James Scaysbrook
- Born: 1 January 1982 (age 44) Birmingham, West Midlands, England
- Height: 1.88 m (6 ft 2 in)
- Weight: 107 kg (16 st 12 lb)

Rugby union career
- Position: Flanker
- Current team: Exeter Chiefs

Senior career
- Years: Team / Apps / (Points)
- 2001–2009: Bath Rugby / 172 / (45)
- 2009–: Exeter Chiefs

International career
- Years: Team / Apps / (Points)
- England Saxons

Coaching career
- Years: Team
- 2019–2020: Plymouth Albion

= James Scaysbrook =

English rugby union player

James Scaysbrook (born 1 January 1982) is a retired English rugby union player who played for Exeter Chiefs.
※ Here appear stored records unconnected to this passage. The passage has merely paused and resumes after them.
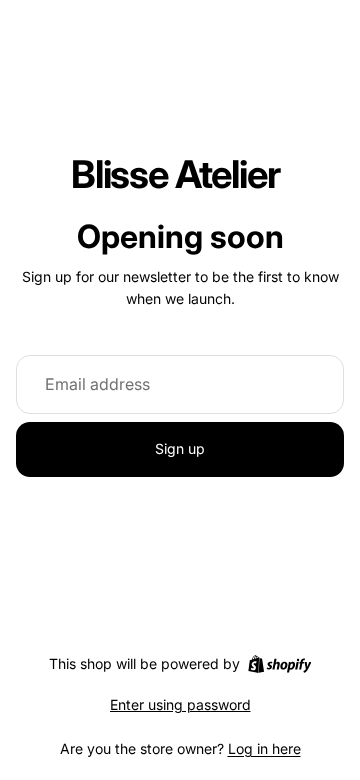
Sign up (180, 448)
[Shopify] (279, 664)
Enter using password (180, 704)
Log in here (264, 748)
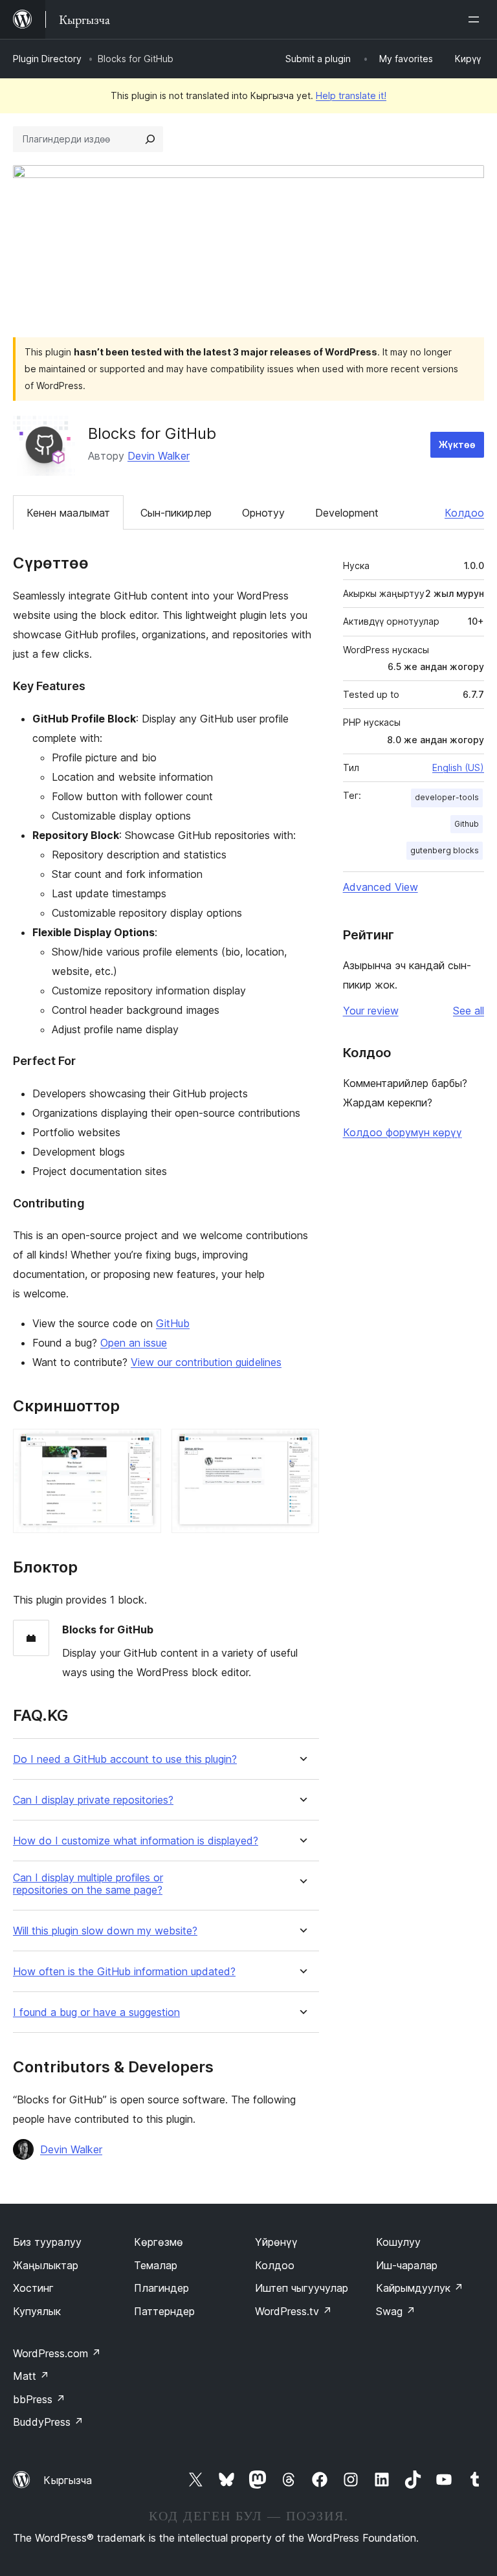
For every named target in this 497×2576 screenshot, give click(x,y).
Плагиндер (161, 2287)
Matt (31, 2375)
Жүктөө (457, 444)
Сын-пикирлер (176, 512)
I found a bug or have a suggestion (96, 2012)
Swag (395, 2311)
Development (347, 512)
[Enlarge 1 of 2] (143, 1446)
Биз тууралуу (47, 2241)
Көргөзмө (158, 2241)
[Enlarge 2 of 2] (301, 1446)
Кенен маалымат (68, 512)
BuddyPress (48, 2421)
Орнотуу (263, 512)
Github (466, 824)
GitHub (173, 1323)
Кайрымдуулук (419, 2287)
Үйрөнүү (276, 2241)
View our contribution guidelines (206, 1362)
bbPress (39, 2399)
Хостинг (33, 2287)
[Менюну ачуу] (476, 19)
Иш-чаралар (406, 2265)
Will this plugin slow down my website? (105, 1931)
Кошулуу (398, 2241)
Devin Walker (158, 455)
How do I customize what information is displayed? (135, 1841)
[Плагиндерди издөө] (150, 139)
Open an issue (133, 1342)
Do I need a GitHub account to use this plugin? (125, 1759)
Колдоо (464, 512)
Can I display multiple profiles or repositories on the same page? (88, 1884)
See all (468, 1010)
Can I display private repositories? (93, 1800)
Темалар (155, 2265)
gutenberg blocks (444, 850)
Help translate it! (351, 95)
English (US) (458, 767)
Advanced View (380, 886)
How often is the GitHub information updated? (124, 1972)
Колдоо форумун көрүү (402, 1132)
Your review (371, 1010)
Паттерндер (164, 2311)
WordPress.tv (293, 2311)
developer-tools (447, 797)
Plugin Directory (47, 58)
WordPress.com (57, 2353)
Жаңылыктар (45, 2265)
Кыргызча (67, 2480)
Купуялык (37, 2311)
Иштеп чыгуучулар (301, 2287)
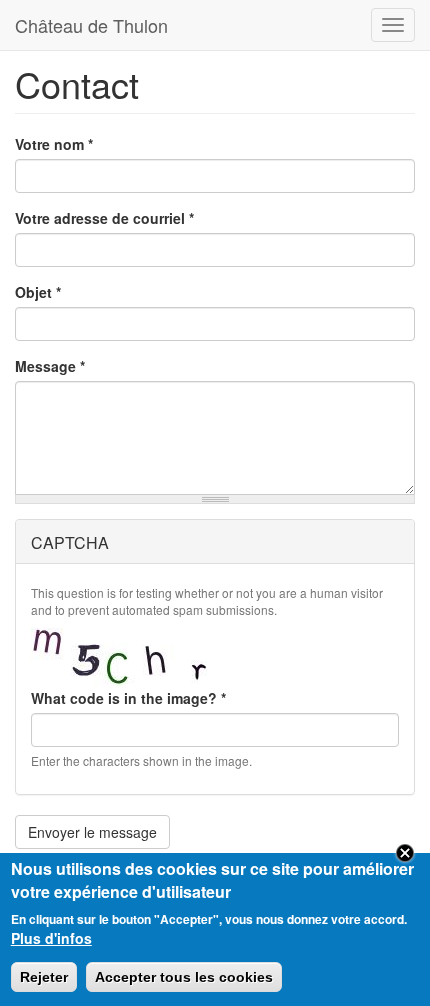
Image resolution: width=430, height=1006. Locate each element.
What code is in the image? (128, 698)
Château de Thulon (91, 25)
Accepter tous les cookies (184, 977)
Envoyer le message (92, 832)
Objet (38, 292)
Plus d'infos (51, 938)
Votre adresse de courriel (104, 218)
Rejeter (44, 977)
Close (405, 853)
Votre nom (54, 144)
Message (50, 366)
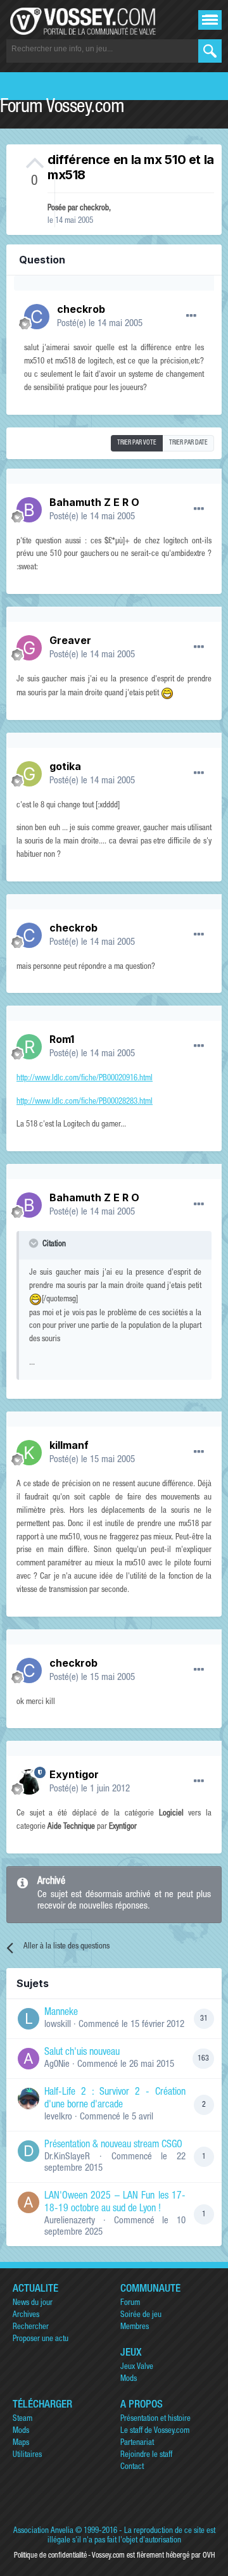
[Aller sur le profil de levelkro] (28, 2098)
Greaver (70, 640)
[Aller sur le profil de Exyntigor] (29, 1782)
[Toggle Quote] (35, 1243)
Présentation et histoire (155, 2419)
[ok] (210, 51)
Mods (128, 2379)
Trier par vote (136, 443)
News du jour (33, 2303)
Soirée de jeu (141, 2315)
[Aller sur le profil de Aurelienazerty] (28, 2202)
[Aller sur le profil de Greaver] (29, 647)
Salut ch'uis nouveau (82, 2053)
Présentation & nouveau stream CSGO (113, 2145)
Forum (130, 2303)
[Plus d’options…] (191, 316)
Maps (21, 2443)
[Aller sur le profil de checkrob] (36, 316)
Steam (22, 2419)
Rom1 (61, 1039)
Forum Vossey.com (62, 108)
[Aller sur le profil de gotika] (29, 773)
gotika (65, 766)
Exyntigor (74, 1774)
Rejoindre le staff (146, 2455)
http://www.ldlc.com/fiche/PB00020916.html (84, 1079)
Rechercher (31, 2327)
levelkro (58, 2117)
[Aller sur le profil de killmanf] (29, 1452)
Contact (132, 2467)
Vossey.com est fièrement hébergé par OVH (153, 2556)
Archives (26, 2315)
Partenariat (137, 2443)
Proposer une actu (40, 2339)
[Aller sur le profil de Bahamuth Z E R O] (29, 509)
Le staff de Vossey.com (154, 2431)
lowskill (57, 2025)
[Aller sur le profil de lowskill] (28, 2019)
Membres (134, 2327)
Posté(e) (99, 324)
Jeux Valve (136, 2367)
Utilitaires (27, 2455)
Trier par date (188, 443)
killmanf (69, 1445)
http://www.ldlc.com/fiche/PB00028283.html (84, 1102)
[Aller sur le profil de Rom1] (29, 1046)
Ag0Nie (57, 2064)
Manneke (61, 2013)
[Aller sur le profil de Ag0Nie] (28, 2058)
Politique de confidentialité (50, 2556)
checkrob (94, 209)
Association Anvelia (43, 2531)
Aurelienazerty (69, 2221)
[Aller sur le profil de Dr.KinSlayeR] (28, 2151)
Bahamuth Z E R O (94, 502)
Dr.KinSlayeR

He is now the defence coach for Coventry RFC.

== Career ==
Scaysbrook joined Exeter Chiefs from Bath Rugby in 2009. While at Bath Rugby Scaysbrook was called up to the England Saxons squad in February 2007 for their Six Nations games against Italy and Ireland.

After returning to the Aviva Premiership with Exeter in 2010/11 season, Scaysbrook was nominated for the 2011/12 Aviva Premiership Player of the season.

Appointed as head coach of Plymouth Albion R.F.C. on 11 December 2019.